Opinión

El vecino incómodo

Escogí mi primera vivienda allá por los años setenta porque tenía una magnífica terraza. Virtud que se convirtió en defecto por tratarse de un primer piso, bajo seis plantas más, cuyas ventanas escupían cuantas desconsideraciones se les antojaban al vecindario. Nunca pude imaginar tanta inquina en un mismo bloque como la que allí convivía. Ni siquiera cuando alguien me advirtió de que la anterior propietaria había vendido por no aguantar el peso de aquella gente.

Era un vecindario incómodo que, además de mogollón de colillas y el goteo de la ropa indebidamente tendida a secar, se jactaba de arrojar compresas, restos de verduras, huevos crudos y centenares de pinzas de la ropa. Así que alguna prenda caía inopinadamente, acudían a reclamarla con absoluta impertinencia. Protesté a la comunidad y la respuesta fue: “A quien está debajo le cae lo de arriba, es la ley de la gravedad”. Amenacé con presentar denuncias en el Ayuntamiento, en Sanidad… Y arreció la lluvia de inmundicias al tiempo que las burocracias, municipal y sanitaria, se olvidaban de mí.

Me vi obligado a tomar una decisión drástica. Hice construir una barbacoa de mampostería con chimenea incluida. Estratégicamente adosada a la pared de las ventanas. Jamás asé en ella ninguna carne. No es mi afición. Sin embargo, cada anochecido incineraba basura orgánica, además de materiales plásticos y gomas cuyo humo negro y mal oliente subía, manchaba las prendas de los tendales, se colaba por las ventanas abiertas y dejaba huellas indelebles en los cristales. Cuando vinieron a protestar, mi respuesta fue contundente: “La mierda cae, el humo sube, es la ley de la gravedad”. En pocas semanas llegamos a un acuerdo. La barbacoa no volvió a usarse y las plantas crecieron en una terraza impecable y saludable.

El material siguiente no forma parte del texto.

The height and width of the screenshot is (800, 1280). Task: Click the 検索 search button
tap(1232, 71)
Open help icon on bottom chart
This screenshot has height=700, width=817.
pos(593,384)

Este episodio bárbaro aconteció poco antes o después de la famosa “marcha verde” de Marruecos, contra la presencia de España en el Sahara occidental, y los acuerdos tripartitos de Madrid por los que abandonamos aquellos territorios, cuyo interés principal eran la extracción de fosfatos y la pesca. Unos acuerdos que la ONU no ha reconocido, considerando aún a España responsable del protectorado. Aquella fue una histórica y cobarde cesión del último reducto de la dictadura, y primer tropiezo de la monarquía ante un vecino incómodo. Un conviviente beneficiario de acuerdos comerciales, subvenciones a fondo perdido como guardián de su propia frontera para evitar que África se asiente en Europa, a quien compramos productos y vendemos manufacturas a precios de ganga. Esto es, le ayudamos a fastidiarnos según sus antojos e intereses estratégicos.

Marruecos se permite ser un vecino incómodo de Europa porque gobierna una dictadura monárquica aceptada por los países democráticos, como un mal menor o una desgracia histórica. El reconocimiento por Trump de su soberanía sobre el Sáhara le ha dado alas a Mohamed VI para emular los pasos de su padre y mandar a la ciudadanía más pobre e indefensa contra las plazas de Ceuta y Melilla. Está en el aire la impresión de que se ha abierto una veda a la que debe responder Europa con contundencia y unidad. Una respuesta en la que difícilmente encaja el inquilino Pablo Casado, como vemos, dispuesto a utilizar el conflicto en beneficio propio. Esto es, si mañana encendemos una barbacoa salvadora, parece que no dudará en apagarla evitando el jaque al vecino incómodo.